Perfil: Jorge Caleira

Caleira e o canto dos canários

Chamavam-no “o puto meio maluco” pois, aos 22 anos, já tinha apreendido que a criação de pássaros não depende unicamente de uma carteira recheada mas de uma “certa sensibilidade”. Hoje, com 37, nada mudou.



Eram 10:30 da manhã quando o Novo Impacto se encontrou com o ornitólogo que concilia esta actividade com o trabalho na Faurecia, empresa fornecedora de assentos para automóvel. Os raios de sol amornavam as ruas toscas da zona antiga de Palmela e faziam esquecer a chegada do frio e dos dias sisudos. A caminho da casa do falecido avô, local onde abriga a”bicharada”, encontramos o tratador Avelino Silva que acaba de dar uma mãozinha na pintura das gaiolas: “se não fosse a ajuda deste senhor não conseguia manter este vício”.           
Entramos na casa e ainda cheira a tinta. É uma moradia antiga repleta de troféus que foi ganhando ao longo do percurso pela ornitologia, isto é, mostra de aves nas mais diversas classes.

* [Tarefas a realizar]:
(A) Responda, com base no excerto:
(i) Que idade tinha Jorge Caleira quando lhe chamavam "o puto meio maluco"?
(ii) Em que empresa trabalha o ornitólogo e o que fornece essa empresa?
(iii) Qual é o nome do tratador que ajudou na pintura das gaiolas?
(B) Transcreva o trecho do excerto que começa nas palavras "Entramos na casa" e termina após "mais diversas classes.", renomeando "troféus" para "prémios".
O material que vem a seguir não é necessário para resolver as tarefas.

* [Dados fornecidos]:
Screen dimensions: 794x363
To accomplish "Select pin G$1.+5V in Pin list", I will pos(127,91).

==

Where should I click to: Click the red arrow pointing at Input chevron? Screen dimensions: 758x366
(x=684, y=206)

* [Resolução das tarefas]:
(A)
(i) 22 anos.
(ii) Na Faurecia, fornecedora de assentos para automóvel.
(iii) Avelino Silva.

(B)
Entramos na casa e ainda cheira a tinta. É uma moradia antiga repleta de prémios que foi ganhando ao longo do percurso pela ornitologia, isto é, mostra de aves nas mais diversas classes.